> _INSTRUÇÃO 1_
Copie fielmente, da listagem, o bloco que se inicia na linha que contém "Where should I click to: Select" e vai até a linha que contém "Looking at the screenshot, I should coord(286,29).", incluindo as duas.

> _TRECHO DO TEXTO_
#####

As armas que a burguesia usou para abater o feudalismo voltam-se hoje contra a própria burguesia.
A burguesia, porém, não se limitou a forjar as armas que lhe trarão a morte; produziu também os homens que empunharão essas armas – os operários modernos, os proletários.
Com o desenvolvimento da burguesia, isto é, do capital, desenvolve-se também o proletariado, a classe dos operários modernos, os quais só vivem enquanto têm trabalho e só têm trabalho enquanto seu trabalho aumenta o capital. Esses operários, constrangidos a vender-se a retalho, são mercadoria, artigo de comércio como qualquer outro; em consequência, estão sujeitos a todas as vicissitudes da concorrência, a todas as flutuações do mercado.
O crescente emprego de máquinas e a divisão do trabalho despojaram a atividade do operário de seu caráter autônomo, tirando-lhe todo o atrativo. O operário torna-se um mero apêndice da máquina e dele só se requer o manejo mais simples, mais monótono, mais fácil de aprender. Desse modo, o custo do operário se reduz, quase exclusivamente, aos meios de subsistência que lhe são necessários para viver e perpetuar sua espécie. Ora, o preço do trabalho, como de toda mercadoria, é igual ao seu custo de produção. Portanto, à medida que aumenta o caráter enfadonho do trabalho, decrescem os salários. Mais ainda, na mesma medida em que aumenta a maquinaria e a divisão do trabalho, sobe também a quantidade de trabalho, quer pelo aumento das horas de trabalho, quer pelo aumento do trabalho exigido num determinado tempo, quer pela aceleração do movimento das máquinas etc.
A indústria moderna transformou a pequena oficina do antigo mestre da corporação patriarcal na grande fábrica do industrial capitalista. Massas de operários, amontoadas na fábrica, são organizadas militarmente. Como soldados rasos da indústria, estão sob a vigilância de uma hierarquia completa de oficiais e suboficiais. Não são apenas servos da classe burguesa, do Estado burguês, mas também, dia a dia, hora a hora, escravos da máquina, do contramestre e, sobretudo, do dono da fábrica. E esse despotismo é tanto mais mesquinho, mais odioso e exasperador quanto maior é a franqueza com que proclama ter no lucro seu objetivo exclusivo.
Quanto menos habilidade e força o trabalho manual exige, isto é, quanto mais a indústria moderna progride, tanto mais o trabalho dos homens é suplantado pelo de mulheres e crianças. As diferenças de idade e de sexo não têm mais importância social para a classe operária. Não há senão instrumentos de trabalho, cujo preço varia segundo a idade e o sexo.
Depois de sofrer a exploração do fabricante e de receber seu salário em dinheiro, o operário torna-se presa de outros membros da burguesia: o senhorio, o varejista, o penhorista etc.
As camadas inferiores da classe média de outrora, os pequenos industriais, pequenos comerciantes, os que vivem de rendas [rentiers], artesãos e camponeses, caem nas fileiras do proletariado; uns porque seu pequeno capital não permite empregar os processos da grande indústria e sucumbem na concorrência com os grandes capitalistas; outros porque sua habilidade profissional é depreciada pelos novos métodos de produção. Assim, o proletariado é recrutado em todas as classes da população.

#####

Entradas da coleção
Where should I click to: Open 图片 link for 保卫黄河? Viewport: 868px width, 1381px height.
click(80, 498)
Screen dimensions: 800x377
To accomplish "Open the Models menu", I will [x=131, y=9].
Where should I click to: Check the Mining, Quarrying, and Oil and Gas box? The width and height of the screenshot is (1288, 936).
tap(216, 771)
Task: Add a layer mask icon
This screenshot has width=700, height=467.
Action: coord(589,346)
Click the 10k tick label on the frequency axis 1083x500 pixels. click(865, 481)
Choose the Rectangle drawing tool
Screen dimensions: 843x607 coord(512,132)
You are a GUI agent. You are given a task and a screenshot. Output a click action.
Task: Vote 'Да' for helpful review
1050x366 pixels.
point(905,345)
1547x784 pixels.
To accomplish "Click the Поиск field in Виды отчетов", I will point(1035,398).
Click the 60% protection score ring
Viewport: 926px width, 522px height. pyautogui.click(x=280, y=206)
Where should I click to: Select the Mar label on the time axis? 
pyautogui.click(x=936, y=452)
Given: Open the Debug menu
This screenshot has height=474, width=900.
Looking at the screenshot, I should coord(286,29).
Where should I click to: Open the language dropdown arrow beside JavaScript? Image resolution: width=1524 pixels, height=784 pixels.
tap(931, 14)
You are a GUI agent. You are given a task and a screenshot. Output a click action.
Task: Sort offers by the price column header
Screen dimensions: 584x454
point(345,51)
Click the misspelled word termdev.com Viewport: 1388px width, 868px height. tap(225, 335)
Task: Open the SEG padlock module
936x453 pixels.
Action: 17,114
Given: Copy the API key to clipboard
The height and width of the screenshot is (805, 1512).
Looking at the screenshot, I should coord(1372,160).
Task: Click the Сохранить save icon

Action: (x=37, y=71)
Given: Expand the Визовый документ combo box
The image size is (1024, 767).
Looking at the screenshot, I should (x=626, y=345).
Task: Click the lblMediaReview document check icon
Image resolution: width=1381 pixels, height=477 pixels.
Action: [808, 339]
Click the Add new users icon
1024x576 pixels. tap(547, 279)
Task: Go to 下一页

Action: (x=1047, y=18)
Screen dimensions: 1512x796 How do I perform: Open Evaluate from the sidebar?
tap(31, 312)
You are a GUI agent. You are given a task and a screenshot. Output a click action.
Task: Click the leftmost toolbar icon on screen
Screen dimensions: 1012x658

#####

> _INSTRUÇÃO 2_
Repita sem alterações a passagem do trecho sobre a burguesia e o proletariado que começa nas palavras "As armas que a" e termina em "flutuações do mercado.".

> _RESPOSTA COMPLETA 1_
Where should I click to: Select the Mar label on the time axis? 
pyautogui.click(x=936, y=452)
Given: Open the Debug menu
This screenshot has height=474, width=900.
Looking at the screenshot, I should coord(286,29).

> _RESPOSTA COMPLETA 2_
As armas que a burguesia usou para abater o feudalismo voltam-se hoje contra a própria burguesia.
A burguesia, porém, não se limitou a forjar as armas que lhe trarão a morte; produziu também os homens que empunharão essas armas – os operários modernos, os proletários.
Com o desenvolvimento da burguesia, isto é, do capital, desenvolve-se também o proletariado, a classe dos operários modernos, os quais só vivem enquanto têm trabalho e só têm trabalho enquanto seu trabalho aumenta o capital. Esses operários, constrangidos a vender-se a retalho, são mercadoria, artigo de comércio como qualquer outro; em consequência, estão sujeitos a todas as vicissitudes da concorrência, a todas as flutuações do mercado.